19: Jaswant Singh Lota (Slough, United Kingdom), October 22, 2013, 12:13 PM.

I remember when he made me a popular school boy all those years ago when he won the safari with Jaswant Singh, his younger brother. Gurbani tells us: "sabna soreh wanjana sab muklawan har." Sadly, his station arrived. May God rest his soul in peace.

20: Pyara Singh (Kamloops, British Columbia, Canada), October 23, 2013, 10:50 PM.

I had the distinct pleasure of attending Technical High School with Jaswant Singh as my classmate. Bha ji (brother), we called Jognider Singh with respect. And he was so instrumental in earning respect not only for himself but for all Sikhs and all Kenyans. I think money had not been so important in those days, but outstanding achievement was considered so much to go for. Our love and respect, as always, Bha ji Joginder.

21: Tarlochan Singh (Marbella, Spain), October 24, 2013, 5:28 AM.

Joginder Singh, may Waheguru bless your soul. You were an inspiration to the whole of East Africa. I recall the safari in 1965 and tell my children and friends how he achieved all this because he put his heart and soul into the Safari. The whole of East Africa rose on the day to welcome their son. He was just one of us. There will always be a Joginder Singh in Africa.

22: Tarsem Singh (Milton Keynes, United Kingdom), October 24, 2013, 1:03 PM.

My condolences to Joginder Singh ji's family.

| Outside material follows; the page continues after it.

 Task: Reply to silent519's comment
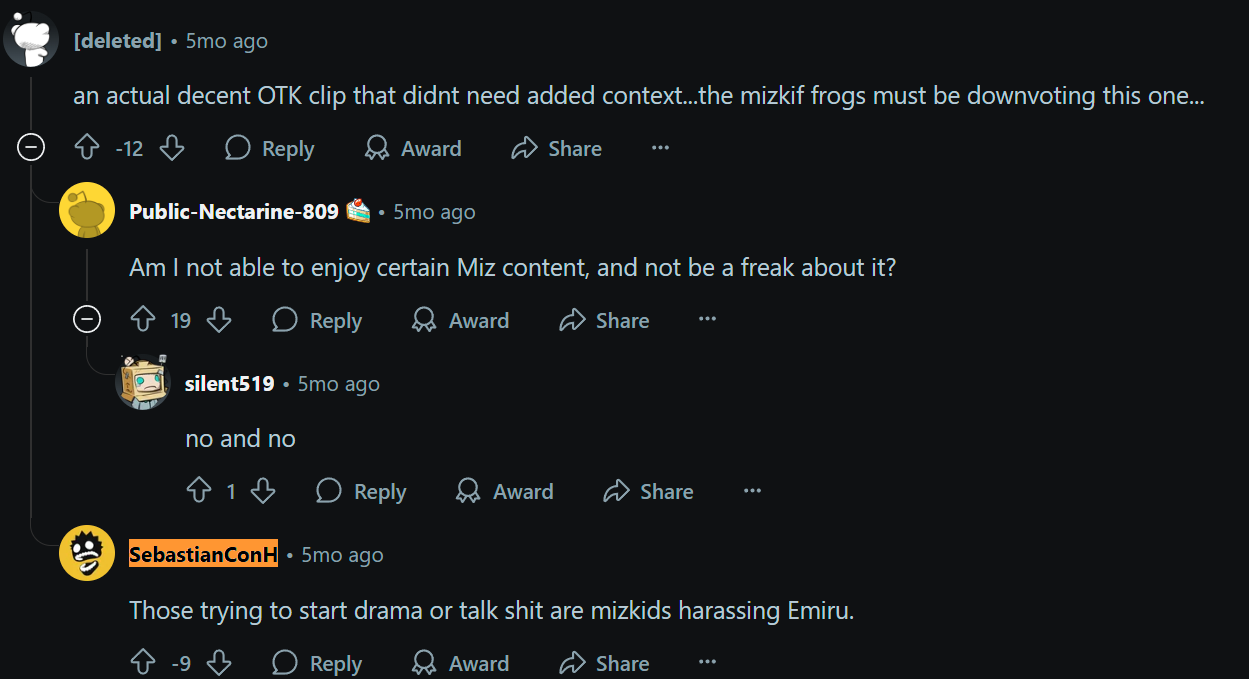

Some people come to this world with 'karams' that do not allow them to even look after themselves, some make good of themselves and their families, but rare are those who elevate and inspire their family, their community, and the whole country irrespective of their race or creed! Joginder Singh was that blessed person in whose daring personality I saw the 'Nirbhau' and 'Nirvair' teachings from our Great Gurus. May Waheguru provide you 'nivaas' at his feet! @ Pyara Singh (Kamloops, British Columbia, Canada): Jambo bwana kubwa, from your school mate from the great Technical High School, Nairobi ('67 - '70)!

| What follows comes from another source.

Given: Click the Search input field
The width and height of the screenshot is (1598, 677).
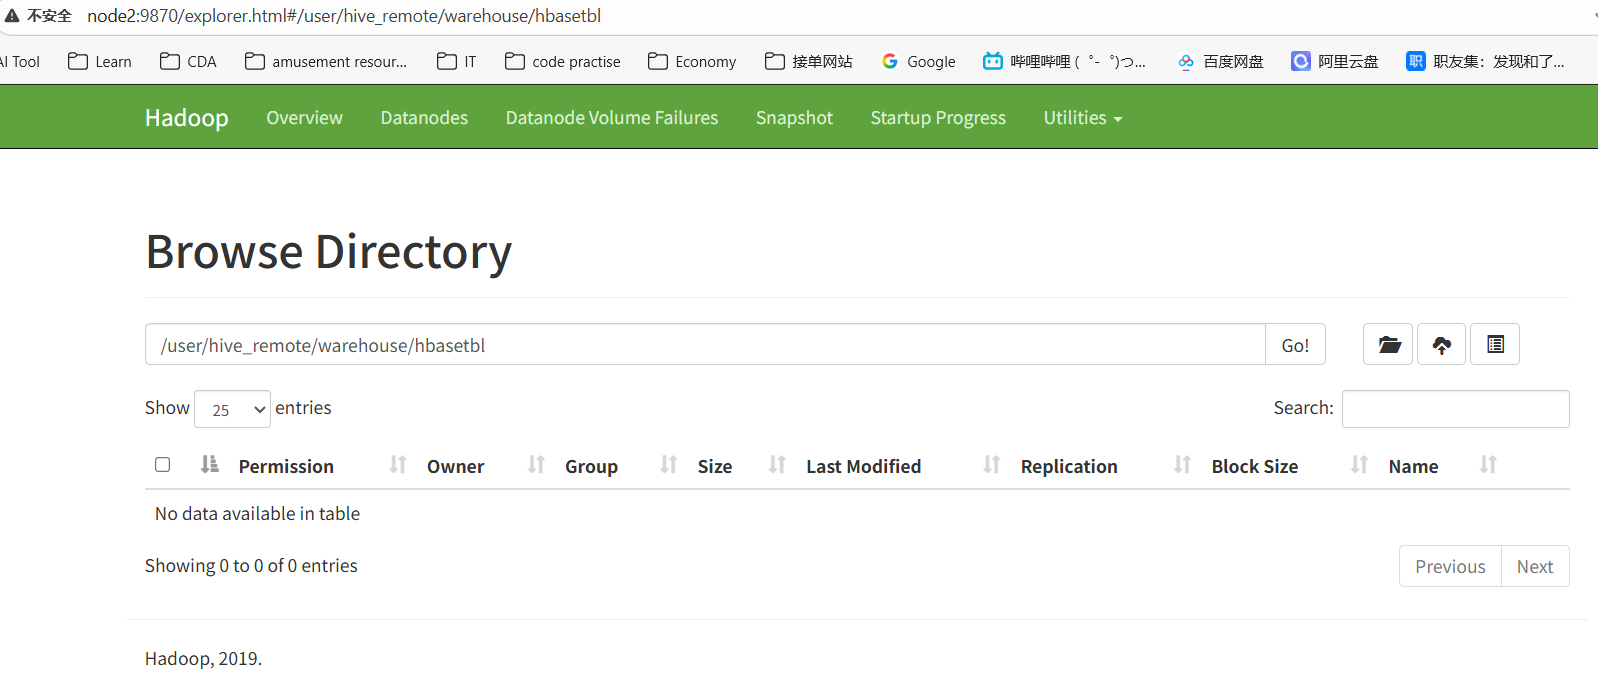Looking at the screenshot, I should (1455, 409).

23: Jagjit Singh Ubhi (Derby, United Kingdom), October 27, 2013, 1:14 PM.

What a man! what a great legend! His status, legendary driving heroics, his humility as a human being, seemed to transcend all races in East Africa. Young or old, all knew of him. If there is a Hall of Fame in the heavens, then Joginder Singh, Simba ya Kenya is truly sitting at the helm. A hero to all who lived in Kenya, he elevated the status of Sikhs in East Africa like no other. East African Safari was elevated in status by the presence of the great man, beating multi-million pound works teams with guts, determination, skill and ingenuity. Shekhar Mehta once commented, "How does he do it as a privateer, I am truly amazed". His achievements are too numerous to mention here. With a heavy heart, I pray to Waheguru to bless his soul and may he rest in peace. I send my deepest condolences to his family, hoping they will find strength in these most difficult times. Once again, kwaheri bwana Joginder Singh. You will always live on in our hearts.

24: Raminder Singh Kohli (Delhi, india), December 12, 2017, 11:31 PM.

Can recall Doordarshan TV in India proudly showing his achievements in its Samachar segment while I was growing up. Salutes to the great one.